### Input data

* * * * * * * * *

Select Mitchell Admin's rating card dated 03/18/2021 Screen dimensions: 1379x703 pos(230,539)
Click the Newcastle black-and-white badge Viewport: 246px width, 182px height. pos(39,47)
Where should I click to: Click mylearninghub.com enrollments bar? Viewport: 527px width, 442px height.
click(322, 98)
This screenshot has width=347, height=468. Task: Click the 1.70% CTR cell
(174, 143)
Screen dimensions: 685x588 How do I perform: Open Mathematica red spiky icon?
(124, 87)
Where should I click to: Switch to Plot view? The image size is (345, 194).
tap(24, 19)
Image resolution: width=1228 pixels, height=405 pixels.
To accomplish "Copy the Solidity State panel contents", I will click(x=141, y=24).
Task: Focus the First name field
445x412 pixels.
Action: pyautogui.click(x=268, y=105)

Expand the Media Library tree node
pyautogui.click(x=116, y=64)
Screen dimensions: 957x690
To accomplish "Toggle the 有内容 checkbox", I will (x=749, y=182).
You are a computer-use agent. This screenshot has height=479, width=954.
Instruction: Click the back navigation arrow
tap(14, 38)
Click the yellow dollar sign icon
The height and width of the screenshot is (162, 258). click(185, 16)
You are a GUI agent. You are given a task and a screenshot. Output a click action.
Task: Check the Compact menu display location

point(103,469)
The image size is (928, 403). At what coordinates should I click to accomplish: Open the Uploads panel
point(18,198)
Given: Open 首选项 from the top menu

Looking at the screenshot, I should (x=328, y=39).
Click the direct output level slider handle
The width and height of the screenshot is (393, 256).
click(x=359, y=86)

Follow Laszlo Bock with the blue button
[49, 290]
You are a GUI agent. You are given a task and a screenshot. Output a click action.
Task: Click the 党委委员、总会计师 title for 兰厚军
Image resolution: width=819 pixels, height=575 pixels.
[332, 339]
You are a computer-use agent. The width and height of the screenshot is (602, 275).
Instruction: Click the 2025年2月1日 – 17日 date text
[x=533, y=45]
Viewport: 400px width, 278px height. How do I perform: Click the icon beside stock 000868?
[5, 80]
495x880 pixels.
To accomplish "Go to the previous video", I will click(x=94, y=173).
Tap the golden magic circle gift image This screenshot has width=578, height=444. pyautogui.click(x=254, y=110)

* * * * * * * * *

### Activity
Write out the line containing "Instruction: Click the back navigation arrow" and every line after it through the end of the entries. Keep each one exactly as it is, and add nothing.

### Response area
Instruction: Click the back navigation arrow
tap(14, 38)
Click the yellow dollar sign icon
The height and width of the screenshot is (162, 258). click(185, 16)
You are a GUI agent. You are given a task and a screenshot. Output a click action.
Task: Check the Compact menu display location

point(103,469)
The image size is (928, 403). At what coordinates should I click to accomplish: Open the Uploads panel
point(18,198)
Given: Open 首选项 from the top menu

Looking at the screenshot, I should (x=328, y=39).
Click the direct output level slider handle
The width and height of the screenshot is (393, 256).
click(x=359, y=86)

Follow Laszlo Bock with the blue button
[49, 290]
You are a GUI agent. You are given a task and a screenshot. Output a click action.
Task: Click the 党委委员、总会计师 title for 兰厚军
Image resolution: width=819 pixels, height=575 pixels.
[332, 339]
You are a computer-use agent. The width and height of the screenshot is (602, 275).
Instruction: Click the 2025年2月1日 – 17日 date text
[x=533, y=45]
Viewport: 400px width, 278px height. How do I perform: Click the icon beside stock 000868?
[5, 80]
495x880 pixels.
To accomplish "Go to the previous video", I will click(x=94, y=173).
Tap the golden magic circle gift image This screenshot has width=578, height=444. pyautogui.click(x=254, y=110)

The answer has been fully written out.